At the end of each project we always like to debrief and identify what we learned so that we can share and leverage that knowledge in future projects. Fortunately, the nascent nature of developing for the amazon alexa ecosystem has provided us with plenty of opportunity to learn! This post is how we leveraged custom slots in some new powerful ways in order to deliver our most recent project for Sony Crackle.

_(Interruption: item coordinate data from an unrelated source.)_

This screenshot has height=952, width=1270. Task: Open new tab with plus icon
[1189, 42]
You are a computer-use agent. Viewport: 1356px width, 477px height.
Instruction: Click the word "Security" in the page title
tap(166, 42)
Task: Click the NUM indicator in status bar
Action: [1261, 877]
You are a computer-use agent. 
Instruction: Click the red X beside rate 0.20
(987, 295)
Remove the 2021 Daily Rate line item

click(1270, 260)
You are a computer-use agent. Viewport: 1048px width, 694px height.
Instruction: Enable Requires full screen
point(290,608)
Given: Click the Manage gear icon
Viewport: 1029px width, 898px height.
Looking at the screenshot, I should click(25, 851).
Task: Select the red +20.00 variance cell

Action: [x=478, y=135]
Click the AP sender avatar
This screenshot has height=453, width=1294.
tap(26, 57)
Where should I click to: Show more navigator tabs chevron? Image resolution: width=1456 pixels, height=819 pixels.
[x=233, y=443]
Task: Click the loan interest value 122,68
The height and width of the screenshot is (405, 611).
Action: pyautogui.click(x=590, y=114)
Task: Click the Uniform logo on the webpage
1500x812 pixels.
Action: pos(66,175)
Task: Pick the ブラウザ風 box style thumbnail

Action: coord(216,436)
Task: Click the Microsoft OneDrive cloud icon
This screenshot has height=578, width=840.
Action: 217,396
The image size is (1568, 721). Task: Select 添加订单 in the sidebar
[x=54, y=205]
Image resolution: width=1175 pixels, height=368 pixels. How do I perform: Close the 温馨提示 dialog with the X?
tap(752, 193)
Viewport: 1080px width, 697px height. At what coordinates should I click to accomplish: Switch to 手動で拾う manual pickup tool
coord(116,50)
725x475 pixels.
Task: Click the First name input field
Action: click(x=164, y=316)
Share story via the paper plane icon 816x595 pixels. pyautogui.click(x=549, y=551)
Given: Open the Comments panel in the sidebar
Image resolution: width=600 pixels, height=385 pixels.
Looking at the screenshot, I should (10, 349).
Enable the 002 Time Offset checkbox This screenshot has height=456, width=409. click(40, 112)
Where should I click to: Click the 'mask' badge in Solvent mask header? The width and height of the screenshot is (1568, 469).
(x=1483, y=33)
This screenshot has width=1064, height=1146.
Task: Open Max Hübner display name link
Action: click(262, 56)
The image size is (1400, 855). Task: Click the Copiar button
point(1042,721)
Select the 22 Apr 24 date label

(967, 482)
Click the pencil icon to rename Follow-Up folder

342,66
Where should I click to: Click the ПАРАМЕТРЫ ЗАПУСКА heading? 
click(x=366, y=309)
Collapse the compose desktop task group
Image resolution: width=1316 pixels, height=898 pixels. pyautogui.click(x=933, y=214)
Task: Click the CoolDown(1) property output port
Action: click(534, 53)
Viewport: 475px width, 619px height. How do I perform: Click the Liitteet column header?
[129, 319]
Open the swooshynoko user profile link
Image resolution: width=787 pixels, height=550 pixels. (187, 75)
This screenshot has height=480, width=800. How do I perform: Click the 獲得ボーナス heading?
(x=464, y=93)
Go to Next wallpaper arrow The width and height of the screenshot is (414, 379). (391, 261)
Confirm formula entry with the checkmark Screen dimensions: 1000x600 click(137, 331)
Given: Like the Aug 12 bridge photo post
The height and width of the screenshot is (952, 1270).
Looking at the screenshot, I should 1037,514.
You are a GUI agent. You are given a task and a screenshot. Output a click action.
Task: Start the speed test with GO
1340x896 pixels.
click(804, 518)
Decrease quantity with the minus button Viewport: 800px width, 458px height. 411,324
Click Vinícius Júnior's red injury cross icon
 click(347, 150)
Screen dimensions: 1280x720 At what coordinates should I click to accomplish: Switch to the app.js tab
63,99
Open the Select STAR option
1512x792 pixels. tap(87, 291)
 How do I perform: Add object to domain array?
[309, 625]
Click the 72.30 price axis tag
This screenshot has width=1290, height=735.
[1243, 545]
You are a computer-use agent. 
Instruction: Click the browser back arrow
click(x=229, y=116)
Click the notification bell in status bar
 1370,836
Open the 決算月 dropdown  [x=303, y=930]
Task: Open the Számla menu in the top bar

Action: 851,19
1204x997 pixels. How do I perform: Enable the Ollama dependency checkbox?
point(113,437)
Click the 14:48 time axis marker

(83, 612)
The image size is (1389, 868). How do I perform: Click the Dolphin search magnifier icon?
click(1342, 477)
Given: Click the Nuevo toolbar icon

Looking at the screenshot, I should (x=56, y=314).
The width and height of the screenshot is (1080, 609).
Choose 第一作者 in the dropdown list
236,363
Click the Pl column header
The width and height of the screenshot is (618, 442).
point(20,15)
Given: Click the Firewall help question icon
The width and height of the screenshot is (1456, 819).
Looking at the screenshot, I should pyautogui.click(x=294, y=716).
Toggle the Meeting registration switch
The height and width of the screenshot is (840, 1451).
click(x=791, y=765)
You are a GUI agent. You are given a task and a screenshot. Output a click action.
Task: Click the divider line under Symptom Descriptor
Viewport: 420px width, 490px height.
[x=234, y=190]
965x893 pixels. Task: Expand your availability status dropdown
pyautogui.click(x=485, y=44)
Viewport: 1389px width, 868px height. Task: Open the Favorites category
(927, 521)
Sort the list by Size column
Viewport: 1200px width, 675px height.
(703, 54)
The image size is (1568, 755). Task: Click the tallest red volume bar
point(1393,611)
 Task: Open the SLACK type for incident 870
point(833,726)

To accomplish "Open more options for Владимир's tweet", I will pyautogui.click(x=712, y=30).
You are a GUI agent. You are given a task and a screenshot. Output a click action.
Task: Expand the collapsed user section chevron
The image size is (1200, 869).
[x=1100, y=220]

For those unfamiliar with developing for Alexa, Amazon has created a very clever interaction model to aid in the development of custom skills. (If you are familiar with developing for Alexa skip to the unlocking custom slots section) The schema consist of three major ingredients:
Intent Schema
The intent schema is where a developer exposes the various intents, public functions in your skill, as well as the slots that intent may use. Below is an example:
{
"intents": [
{
"slots": [
{
"name": "artist",
"type": "ARTIST"
}
],
"intent": "artistAnswer"
},
}...
]
}
Custom Slots
The second ingredient is custom slots. We will dive into these more shortly, but this allows a developer to get access to the part of the sentence they care about. For example if your skill asked what artist sang the song For once in my life
and they replied, oh, I know, the artist is Stevie Wonder
. The only part of that answer a developer cares about is Stevie Wonder
. Custom slots allow us to abstract just that information and pass it to our skill. More on this soon.
Utterances
The last main ingredient is utterances. Utterances is where a developer maps all of the various sentences a user can say and maps those to the correct intents. Using our previous example the utterances would be artistAnswer the artist is {artist}
, where {artist}
is our custom slot. As you can imagine the list of utterances can get very large. We typically generate the various permutations through code.
Getting more out of custom slots
The first thing to know about custom slots are that they are not enums. They simply exist to help train Alexa to look for these answers first. This has a few profound implications:
-
As a developer you should always validate these inputs. For example if you are looking for the custom slot of "Third Eye Blind" Alexa will actually pass you "3rd eye blind". Using something similar to the "Levenshtein distance" to compare the string and finding the right tolerance is a technique we have had great success with in our skills.
-
It is possible to create a slot that acts as a catch all. The way we did this was to create a slot with the top 10,000 questions asked to google. (Amazon has a limit of 50k) Then we had an utterance of
questionIntent {catchAllSlot}
.
For the Titanium Rex skill we wanted to allow the user to ask "Rex" anything and get a yes or no response. The challenge we hit was that we also had other intents we needed to surface, as well, handle specific yes/no questions. For example if a user says, "Are you Heisenberg?" we wanted to have a specific answer. We sprinkled these easter eggs in through out the skill to help the Sony team market the skill. Normally, we would simply have an utterance of: heisenbergIntent are you heisenberg
(learn about Heisenberg). However, if you have too many of these specific intents, your catch all becomes less and less powerful and you start having unexpected behavior.
In the end what we found worked the best was to have only few intents map to specific flows and handle our easter eggs in code. Thus in our code we were able to do things like, check to see if the values in the catchAllSlot
matched to one our easter eggs, and if so then return that easter egg.
This was definitely a fun skill and helped us to realize that while you can have your skill essentially respond to wildcard questions, you are really fighting the model in doing so. We now always consider this in our VUX phase.